- ENTRIES
********
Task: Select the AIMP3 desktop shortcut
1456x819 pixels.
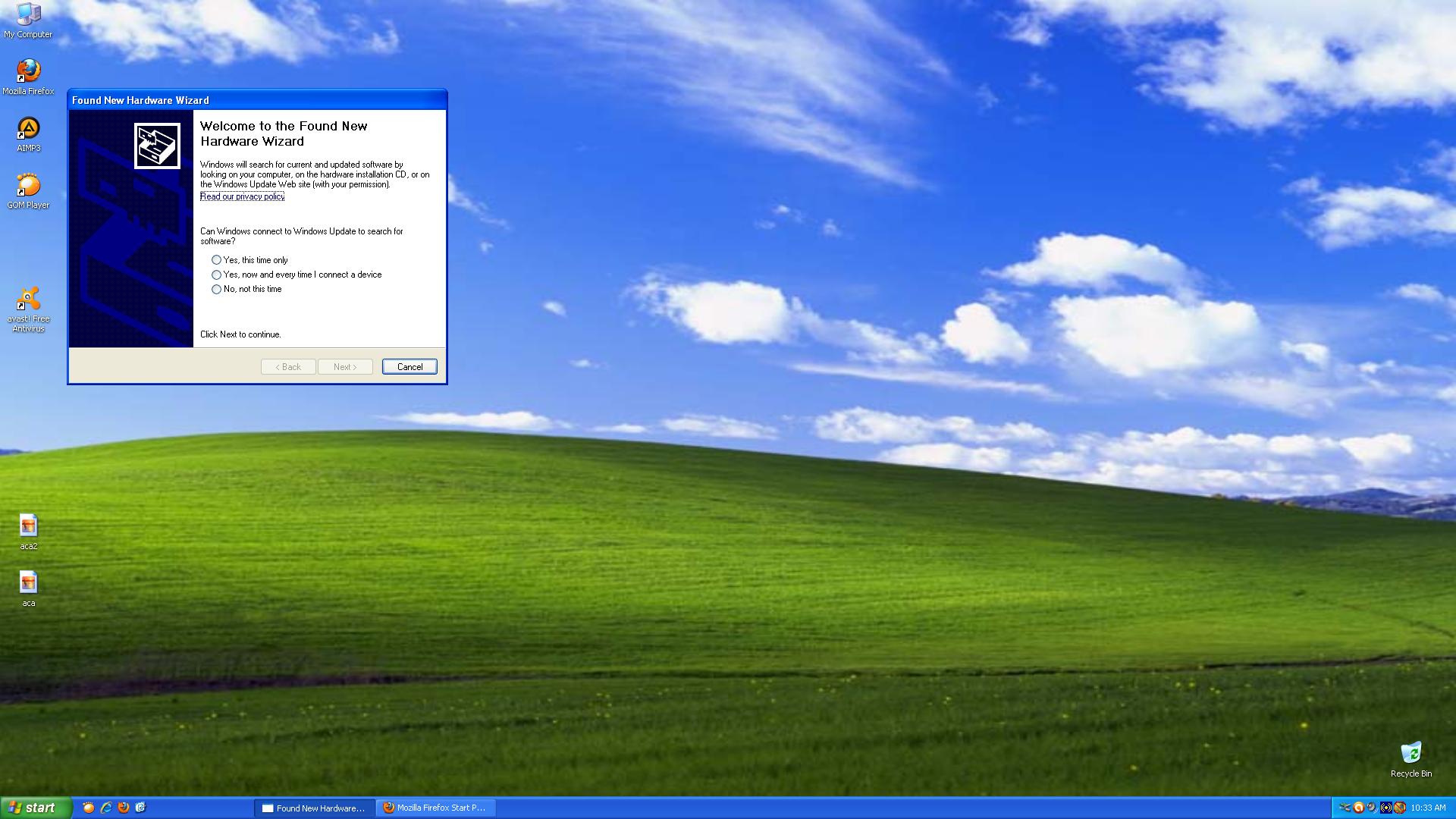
********
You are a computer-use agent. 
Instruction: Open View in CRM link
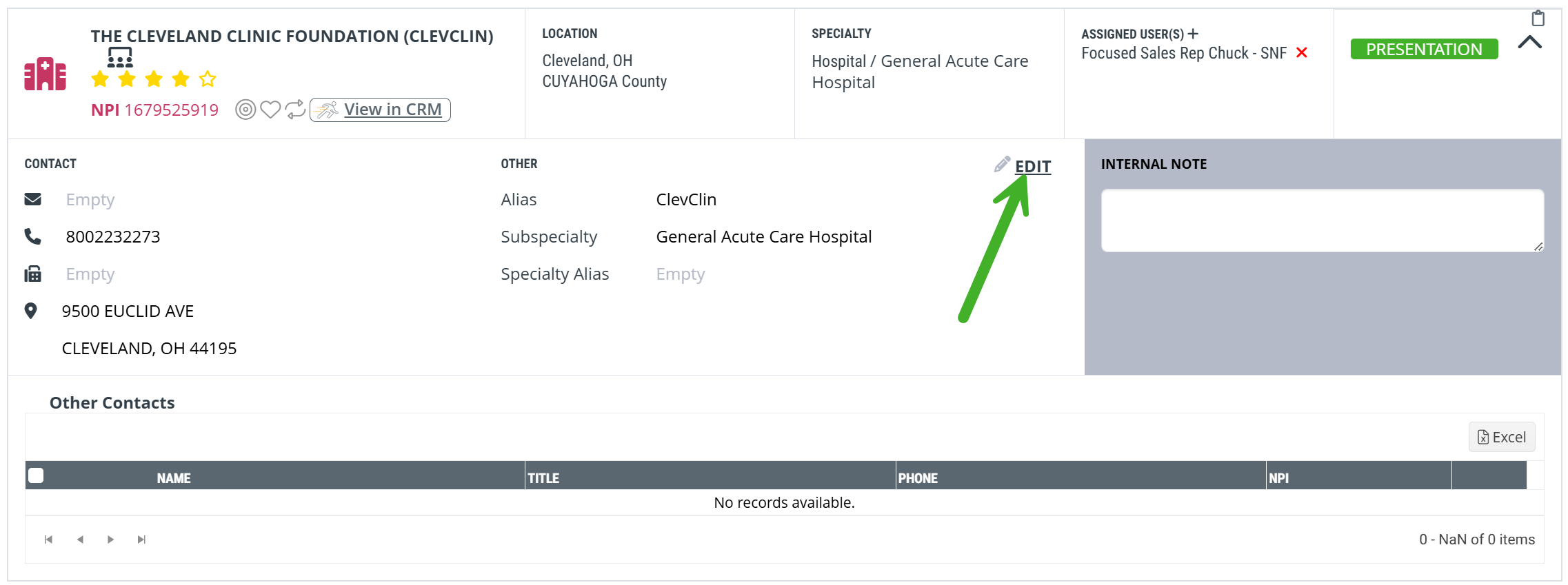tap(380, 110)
********
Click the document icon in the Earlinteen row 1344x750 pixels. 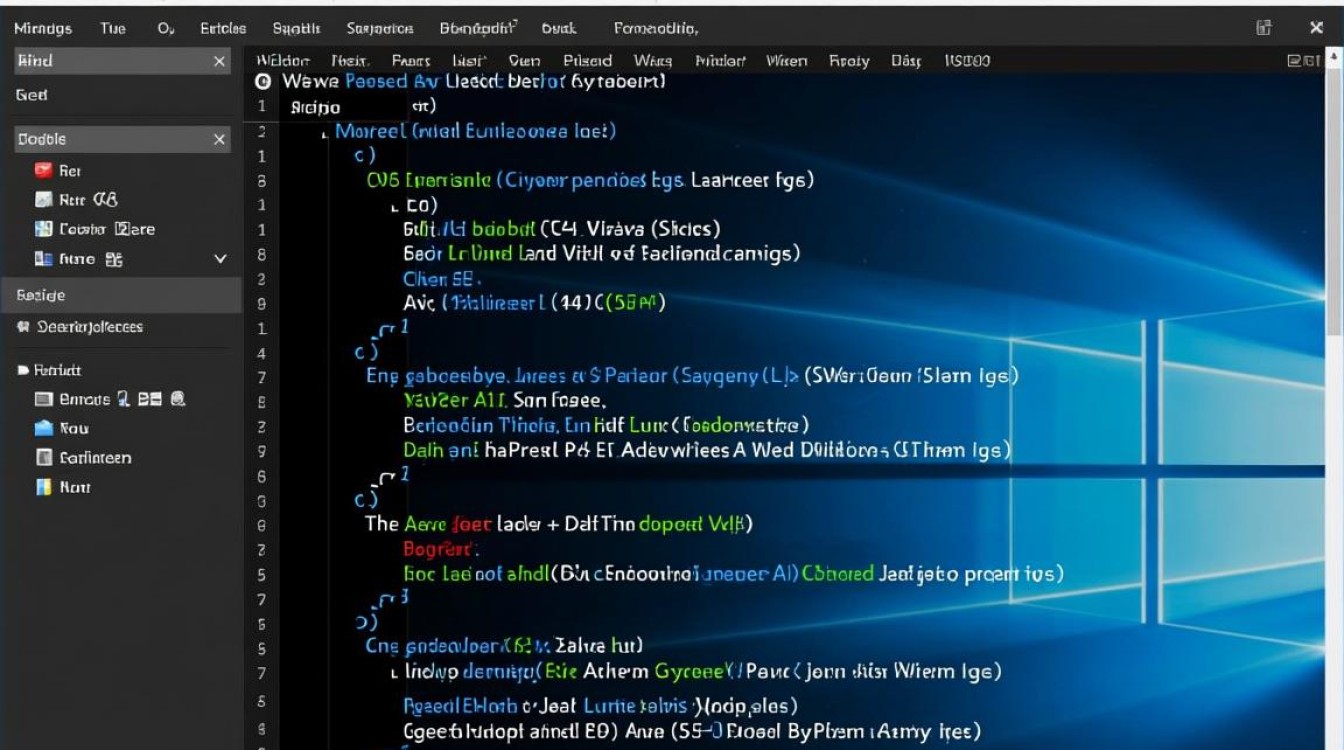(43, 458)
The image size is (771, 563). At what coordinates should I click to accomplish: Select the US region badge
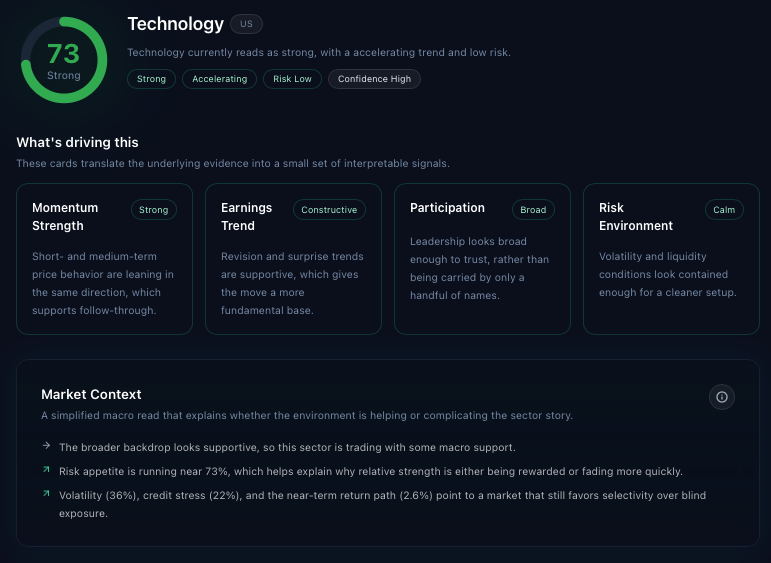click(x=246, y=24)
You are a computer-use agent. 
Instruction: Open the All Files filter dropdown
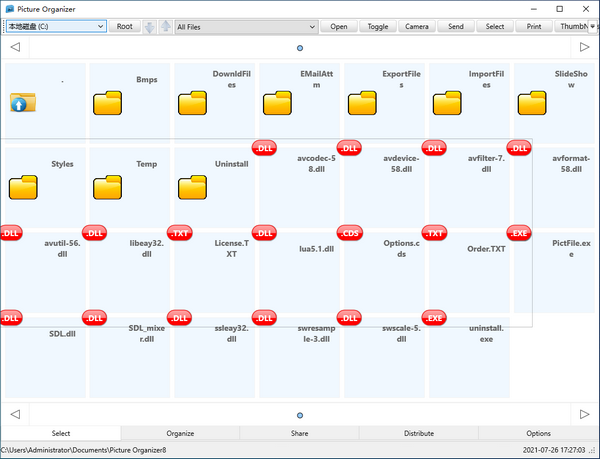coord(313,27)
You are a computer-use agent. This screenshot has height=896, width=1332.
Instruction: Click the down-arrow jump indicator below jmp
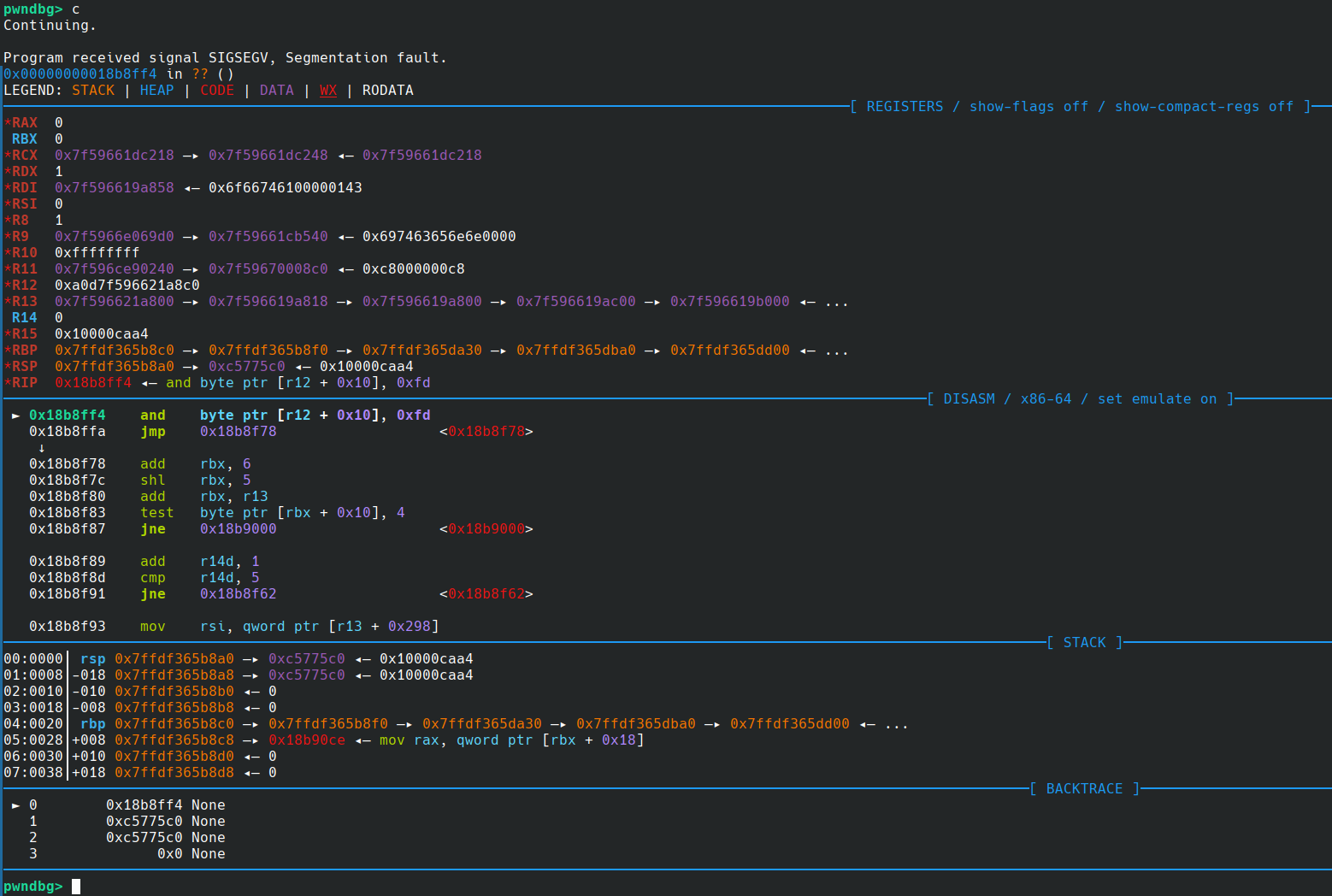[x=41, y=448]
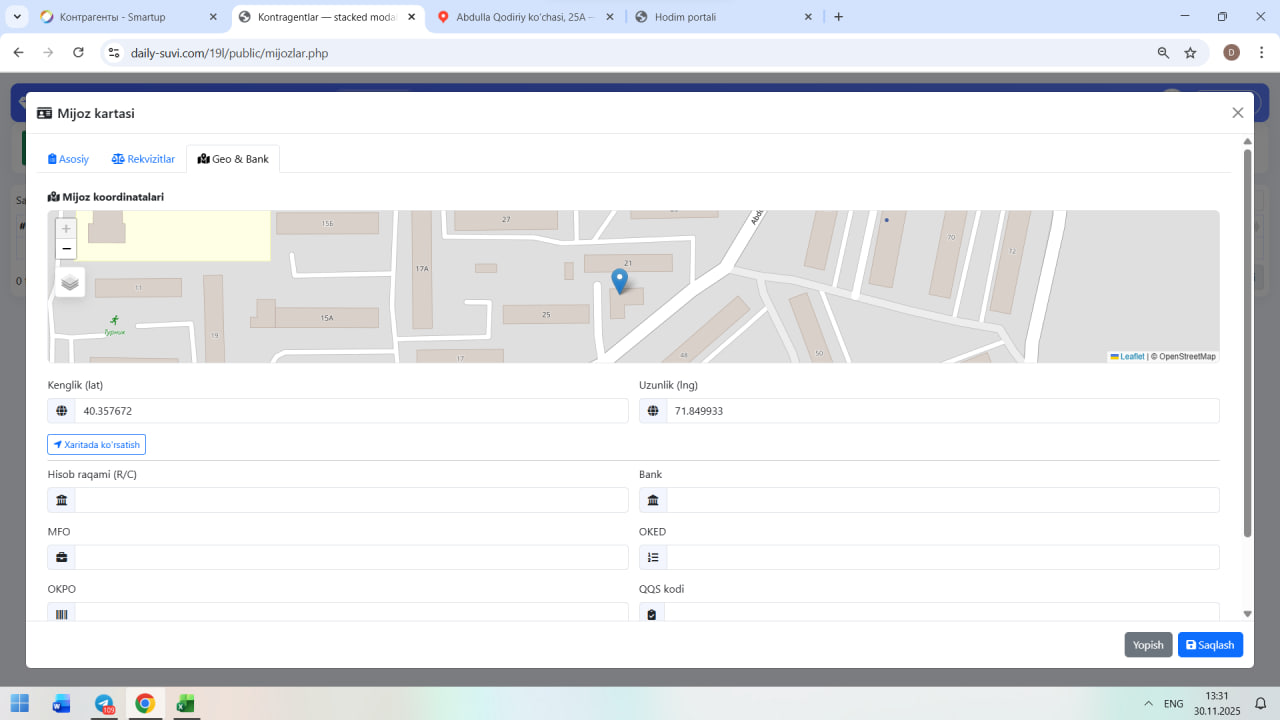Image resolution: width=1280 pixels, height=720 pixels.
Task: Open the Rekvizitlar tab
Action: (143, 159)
********
Copy out word for word the part of the listing that opens with the line containing "The image size" and closes with the line containing "Action: (143, 159)", including both of those lines. Leave the pictures out of your copy.

The image size is (771, 563). At what coordinates should I click to accomplish: Select the US region badge
click(x=246, y=24)
You are a computer-use agent. 
Instruction: Open the All Files filter dropdown
coord(313,27)
You are a computer-use agent. This screenshot has height=896, width=1332.
Instruction: Click the down-arrow jump indicator below jmp
[x=41, y=448]
Image resolution: width=1280 pixels, height=720 pixels.
Task: Open the Rekvizitlar tab
Action: (143, 159)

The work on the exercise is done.